Hoje, a vontade do governo israelense de ver o líder palestino morto, infelizmente, se concretizou – ainda que de outra forma, pelo seu debilitado estado de saúde que, tenho certeza, foi agravado pela prisão domiciliar a que o governo de Israel submeteu Arafat.

Quero aqui prestar minha homenagem ao líder maior e incontestável da causa palestina, que abandonou sua carreira de engenheiro e empresário para dedicar-se à causa de seu povo – fundando o movimento nacionalista Al Fatah que, posteriormente, se transformou na maior força da Organização para a Libertação da Palestina (OLP).

Com a liderança de Arafat, a OLP tornou-se um movimento que, por agir com plataforma política e democrática, ganhou apoio e reconhecimento da maior parte dos países do mundo. O comandante da OLP foi recebido e apoiado pelos maiores líderes mundiais e ombreou-se com estadistas históricos, como Nelson Mandela e Fidel Castro. Arafat foi guerrilheiro por um longo tempo e líder sincero e perseverante em defesa da paz – o que lhe rendeu o Prêmio Nobel em 1993.

Em minha opinião, a principal marca da personalidade de Arafat foi ter, ao mesmo tempo, flexibilidade e firmeza para enfrentar situações extremamente adversas sem nunca perder seu objetivo maior: a criação do Estado Palestino Independente para dar uma pátria a seu heróico povo.

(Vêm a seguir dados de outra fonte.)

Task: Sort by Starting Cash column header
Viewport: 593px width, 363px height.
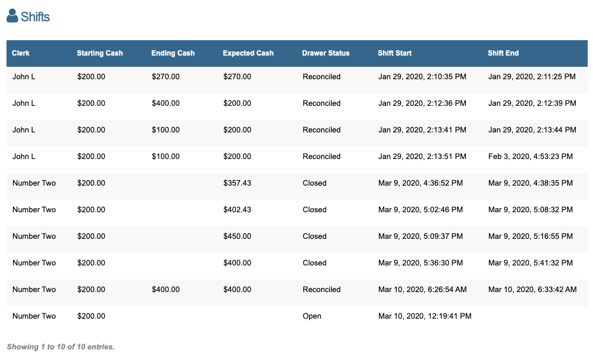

Ao lado da tristeza pela perda deste verdadeiro herói na luta pela paz, sinto um enorme orgulho em estar ao seu lado nesta trincheira. E reitero a necessidade de a comunidade internacional barrar imediatamente o verdadeiro genocídio que acontece hoje naquela região, com constantes ataques aéreos e terrestres por parte do Estado israelense contra civis palestinos. Para isto é preciso que a Organização das Nações Unidas envie imediatamente tropas de separação para a região; que a comunidade internacional repudie de forma ainda mais intensa a construção do Muro do Apartheid e exija sua imediata demolição; que sejam libertados os presos políticos palestinos e desocupados imediatamente os territórios palestinos invadidos por Israel a partir de 1967; que seja garantido o direito de repatriamento dos que foram forçados a viver no exterior; e que Jerusalém Oriental seja a capital do Estado Palestino Independente.

Estes eram os desejos e reivindicações do presidente da Autoridade Nacional Palestina, Arafat. Alguns deles explicitados, inclusive, na carta que tive a honra de receber dele no final de agosto. Lutar por eles de forma incansável é a melhor forma de homenagear este sofrido povo e seu líder maior, Iasser Arafat, conquistando a almejada paz que beneficiará não só palestinos e israelenses, mas toda a humanidade.

Jamil Murad é médico, deputado federal pelo PCdoB/SP e secretário-geral da Liga Parlamentar Árabe-Brasileira. Chefiou a Delegação Parlamentar Oficial que visitou os territórios palestinos ocupados, em abril de 2004.